◆ EXCERPT PROVIDED ◆
┄┄┄┄┄┄┄┄┄┄
Rail industry: Not too few ETCS equipment suppliers

EU: Europe’s rail supply associations disagree with the European Commission’s explanation for why on-board signalling costs have doubled. The EU Commission believes there are too few suppliers and this is negatively affecting the market.
The European Railway Industry Association (UNIFE) and its signalling arm UNISIG argue that the real drivers are regulatory fragmentation and complexity in specifications – and point to at least seven active on-board ETCS equipment suppliers as evidence that the market is not dominated by a small number of players.
The report by UNIFE and UNISIG was presented on 24 April at the European Union Agency for Railways (ERA) ERTMS conference in Valenciennes.
Two diagnoses, one cost curve
The cost of fitting a train with European Train Control System (ETCS) on-board equipment has risen from around EUR 450,000 to EUR 900,000 per vehicle between 2018 and 2022. Both sides agree on that number. They disagree on what caused it.
The Commission’s position draws on a report by its ERTMS Deployment Management Team (DMT), which identified limited competition as one of several cost drivers behind the sharp rise in on-board costs.
The distinction matters
UNIFE and UNISIG reject that framing. Their paper argues that the cost curve reflects national specification variants, interface complexity and successive baseline changes — factors that force suppliers to rebuild their systems for each deployment rather than scale a standard product. Customer requirements that go beyond the baseline EU technical specification, they add, have the biggest single impact on cost.
The distinction matters because it determines the remedy. If concentration is the problem, the policy response points toward procurement rules, market access and potentially new entrants. If fragmentation is the problem, the response points toward harmonisation, specification discipline and stable baselines.
Rollout pressure sharpens the stakes
Around 10% of the TEN-T network is equipped with ETCS trackside infrastructure, according to the Commission’s third ERTMS work plan. The gap between that figure and the EU’s full deployment ambition by 2030 is large — and closing it requires either lower unit costs, higher public funding, or both.
If the Commission’s diagnosis holds, the implication is that the supply market needs structural intervention before costs will fall. If UNIFE and UNISIG’s diagnosis holds, the implication is that the regulatory framework itself is generating the cost — and that harmonisation, not market restructuring, is the remedy.
The paper sets out the industry’s position in that dispute. It will inform how the EU finances and regulates the next ERTMS deployment phase.
┄┄┄┄┄┄┄┄┄┄
◆ GIVEN ENTRIES ◆
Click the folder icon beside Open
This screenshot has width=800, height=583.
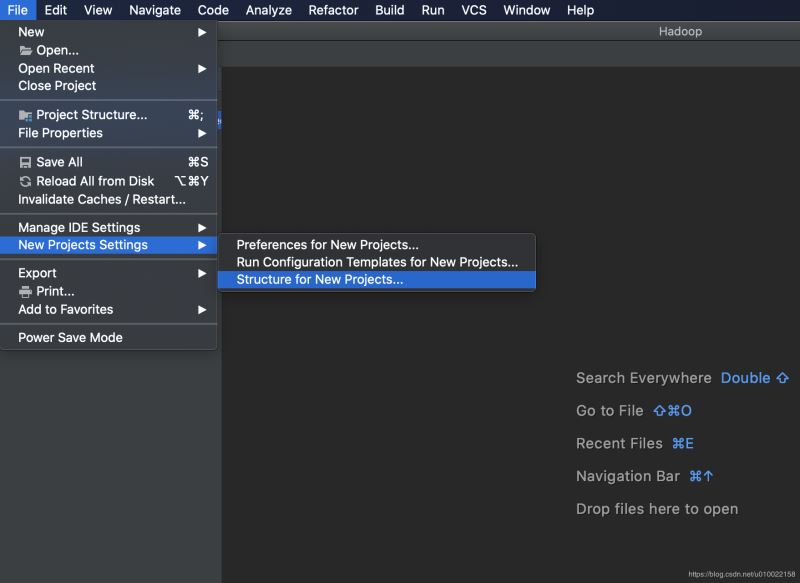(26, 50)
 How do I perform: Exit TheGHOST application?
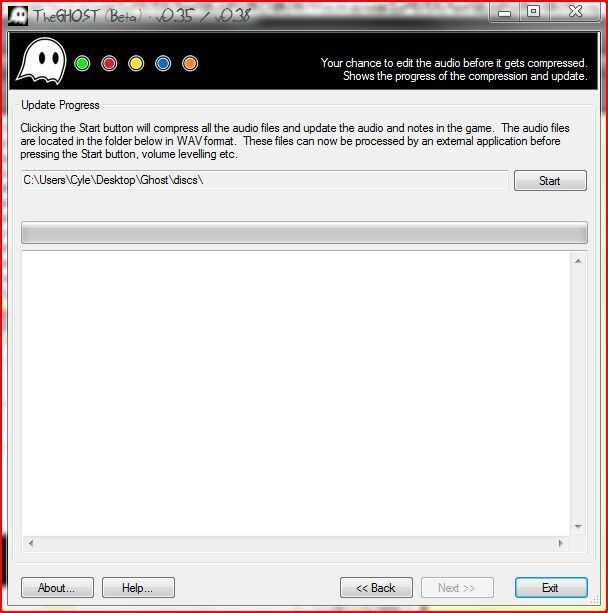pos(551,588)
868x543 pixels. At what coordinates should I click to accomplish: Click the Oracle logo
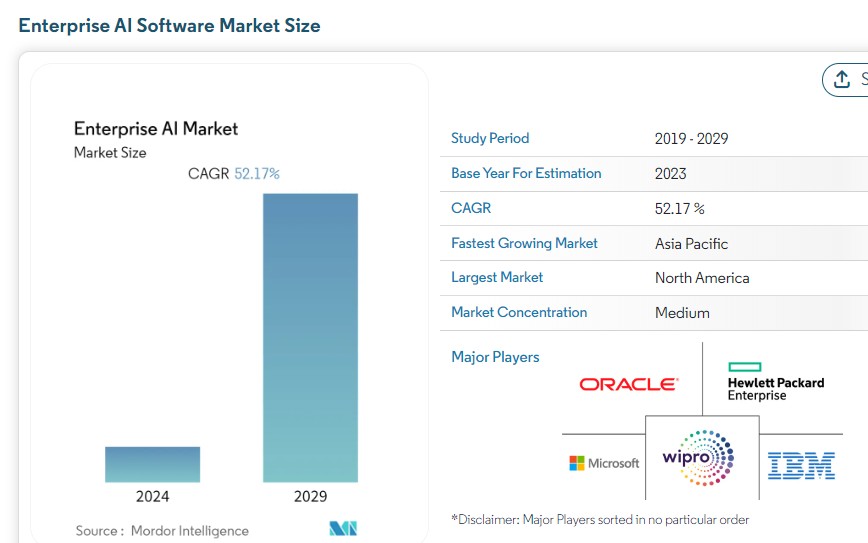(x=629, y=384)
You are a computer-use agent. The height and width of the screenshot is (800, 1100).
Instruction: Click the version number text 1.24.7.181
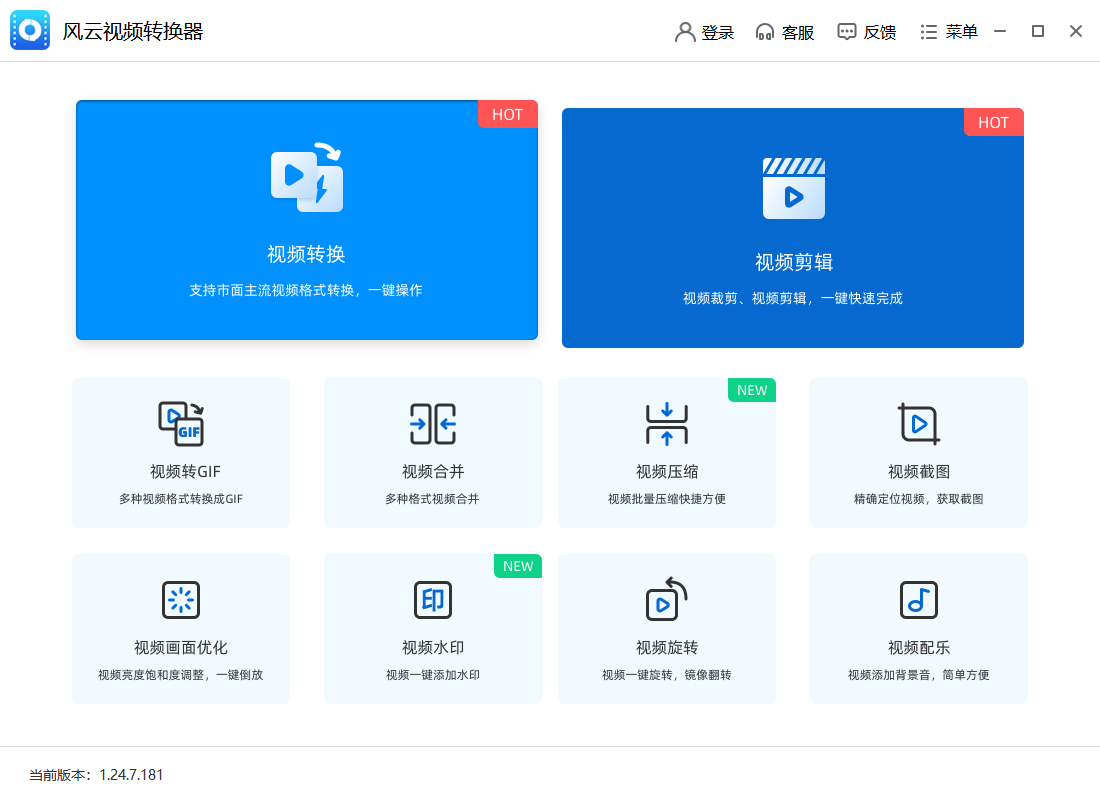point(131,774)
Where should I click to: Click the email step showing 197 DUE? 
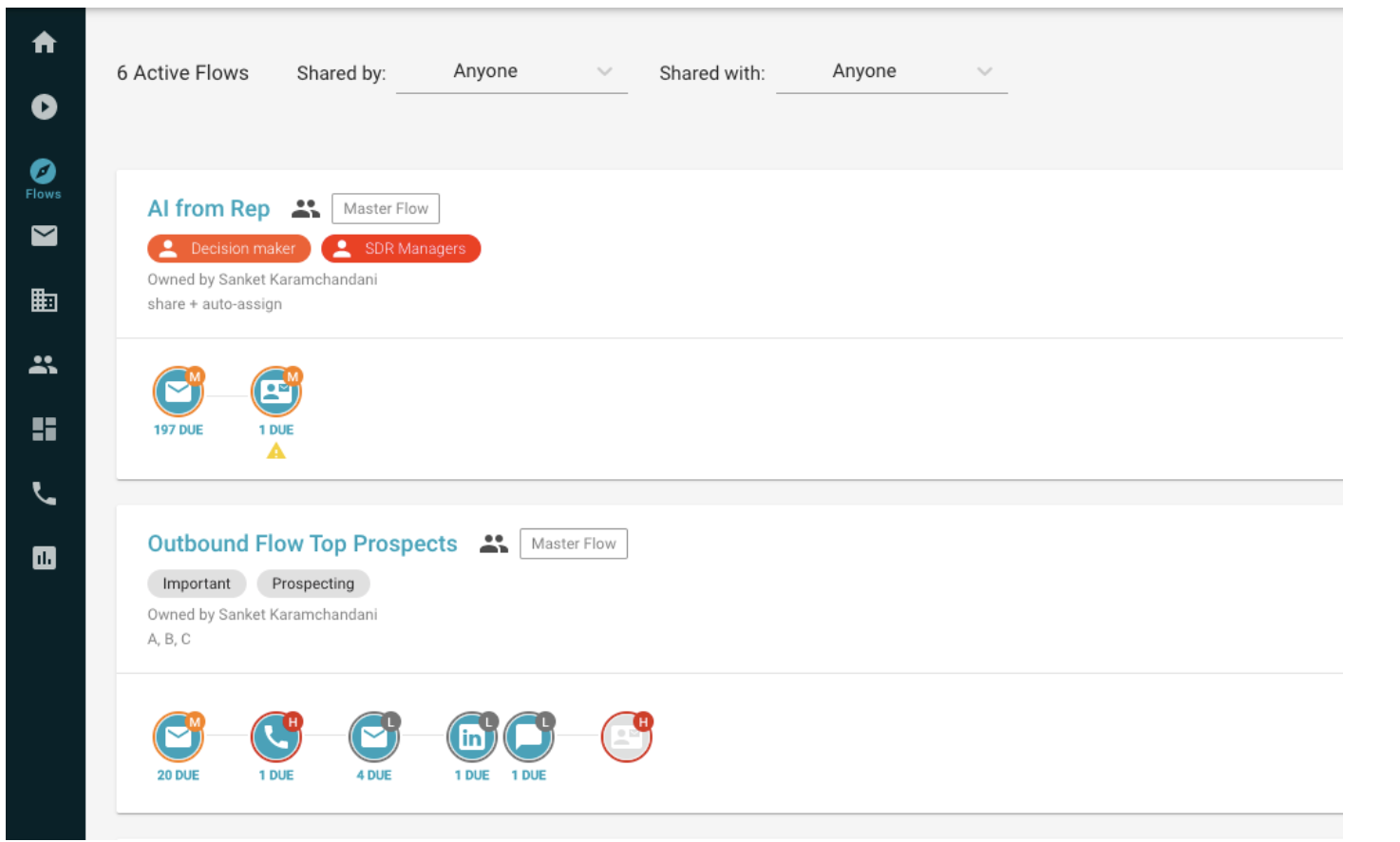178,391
┄┄┄┄┄┄┄┄┄┄
◆ WHAT THE EXERCISE ASKS ◆
For each statement, decide whether the article on ETCS equipment suppliers supports it. Answer yes or no and quote the deciding words of the article.
(a) The cost of fitting a train with ETCS on-board equipment rose from around EUR 450,000 to EUR 900,000 per vehicle between 2018 and 2022.
(b) The UNIFE and UNISIG report was presented at an ERTMS conference in Brussels.
(c) Around 20% of the TEN-T network is equipped with ETCS trackside infrastructure.

◆ COMPLETED EXERCISE ◆
(a) Yes: "The cost of fitting a train with European Train Control System (ETCS) on-board equipment has risen from around EUR 450,000 to EUR 900,000 per vehicle between 2018 and 2022."
(b) No: "The report by UNIFE and UNISIG was presented on 24 April at the European Union Agency for Railways (ERA) ERTMS conference in Valenciennes."
(c) No: "Around 10% of the TEN-T network is equipped with ETCS trackside infrastructure"